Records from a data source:
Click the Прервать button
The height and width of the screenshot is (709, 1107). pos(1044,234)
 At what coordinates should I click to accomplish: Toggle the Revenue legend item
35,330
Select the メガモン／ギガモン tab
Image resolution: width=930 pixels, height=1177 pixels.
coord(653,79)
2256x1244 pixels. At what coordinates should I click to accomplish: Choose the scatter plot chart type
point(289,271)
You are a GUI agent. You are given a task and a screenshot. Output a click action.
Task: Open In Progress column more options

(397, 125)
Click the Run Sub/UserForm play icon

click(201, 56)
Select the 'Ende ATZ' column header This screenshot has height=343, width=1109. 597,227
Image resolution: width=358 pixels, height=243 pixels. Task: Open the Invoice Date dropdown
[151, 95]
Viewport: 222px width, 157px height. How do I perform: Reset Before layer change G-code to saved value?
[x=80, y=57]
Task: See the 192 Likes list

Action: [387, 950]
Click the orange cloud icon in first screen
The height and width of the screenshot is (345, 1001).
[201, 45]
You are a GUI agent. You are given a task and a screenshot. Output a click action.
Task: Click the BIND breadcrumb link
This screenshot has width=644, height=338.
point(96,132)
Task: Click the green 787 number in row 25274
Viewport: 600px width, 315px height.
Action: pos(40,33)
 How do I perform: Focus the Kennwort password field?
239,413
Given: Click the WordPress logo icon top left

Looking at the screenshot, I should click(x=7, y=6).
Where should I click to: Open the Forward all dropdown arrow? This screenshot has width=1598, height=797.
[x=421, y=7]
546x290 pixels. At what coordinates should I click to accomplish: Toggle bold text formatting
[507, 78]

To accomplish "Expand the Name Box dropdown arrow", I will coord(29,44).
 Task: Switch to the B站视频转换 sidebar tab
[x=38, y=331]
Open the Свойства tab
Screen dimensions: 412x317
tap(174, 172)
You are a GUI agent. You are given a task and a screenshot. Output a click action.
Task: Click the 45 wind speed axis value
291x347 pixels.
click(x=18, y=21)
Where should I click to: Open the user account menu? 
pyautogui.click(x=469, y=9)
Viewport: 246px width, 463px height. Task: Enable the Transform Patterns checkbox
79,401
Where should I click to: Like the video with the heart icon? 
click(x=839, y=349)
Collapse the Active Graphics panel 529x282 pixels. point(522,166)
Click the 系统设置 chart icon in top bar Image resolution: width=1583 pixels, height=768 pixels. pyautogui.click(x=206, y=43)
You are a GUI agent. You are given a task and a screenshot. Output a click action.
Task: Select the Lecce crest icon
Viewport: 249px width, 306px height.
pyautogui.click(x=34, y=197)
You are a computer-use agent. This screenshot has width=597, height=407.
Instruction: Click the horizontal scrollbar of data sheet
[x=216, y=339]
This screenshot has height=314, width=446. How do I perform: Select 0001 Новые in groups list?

• Do this: Rewrite the records above, replacing each occurrence of "Output a click action" with "Output a tap action" and leaving everything else unchanged.

• Task output:
Click the Прервать button
The height and width of the screenshot is (709, 1107). pos(1044,234)
 At what coordinates should I click to accomplish: Toggle the Revenue legend item
35,330
Select the メガモン／ギガモン tab
Image resolution: width=930 pixels, height=1177 pixels.
coord(653,79)
2256x1244 pixels. At what coordinates should I click to accomplish: Choose the scatter plot chart type
point(289,271)
You are a GUI agent. You are given a task and a screenshot. Output a tap action.
Task: Open In Progress column more options

(397, 125)
Click the Run Sub/UserForm play icon

click(201, 56)
Select the 'Ende ATZ' column header This screenshot has height=343, width=1109. 597,227
Image resolution: width=358 pixels, height=243 pixels. Task: Open the Invoice Date dropdown
[151, 95]
Viewport: 222px width, 157px height. How do I perform: Reset Before layer change G-code to saved value?
[x=80, y=57]
Task: See the 192 Likes list

Action: [387, 950]
Click the orange cloud icon in first screen
The height and width of the screenshot is (345, 1001).
[201, 45]
You are a GUI agent. You are given a task and a screenshot. Output a tap action.
Task: Click the BIND breadcrumb link
This screenshot has width=644, height=338.
point(96,132)
Task: Click the green 787 number in row 25274
Viewport: 600px width, 315px height.
Action: pos(40,33)
 How do I perform: Focus the Kennwort password field?
239,413
Given: Click the WordPress logo icon top left

Looking at the screenshot, I should click(x=7, y=6).
Where should I click to: Open the Forward all dropdown arrow? This screenshot has width=1598, height=797.
[x=421, y=7]
546x290 pixels. At what coordinates should I click to accomplish: Toggle bold text formatting
[507, 78]

To accomplish "Expand the Name Box dropdown arrow", I will coord(29,44).
 Task: Switch to the B站视频转换 sidebar tab
[x=38, y=331]
Open the Свойства tab
Screen dimensions: 412x317
tap(174, 172)
You are a GUI agent. You are given a task and a screenshot. Output a tap action.
Task: Click the 45 wind speed axis value
291x347 pixels.
click(x=18, y=21)
Where should I click to: Open the user account menu? 
pyautogui.click(x=469, y=9)
Viewport: 246px width, 463px height. Task: Enable the Transform Patterns checkbox
79,401
Where should I click to: Like the video with the heart icon? 
click(x=839, y=349)
Collapse the Active Graphics panel 529x282 pixels. point(522,166)
Click the 系统设置 chart icon in top bar Image resolution: width=1583 pixels, height=768 pixels. pyautogui.click(x=206, y=43)
You are a GUI agent. You are given a task and a screenshot. Output a tap action.
Task: Select the Lecce crest icon
Viewport: 249px width, 306px height.
pyautogui.click(x=34, y=197)
You are a computer-use agent. This screenshot has width=597, height=407.
Instruction: Click the horizontal scrollbar of data sheet
[x=216, y=339]
This screenshot has height=314, width=446. How do I perform: Select 0001 Новые in groups list?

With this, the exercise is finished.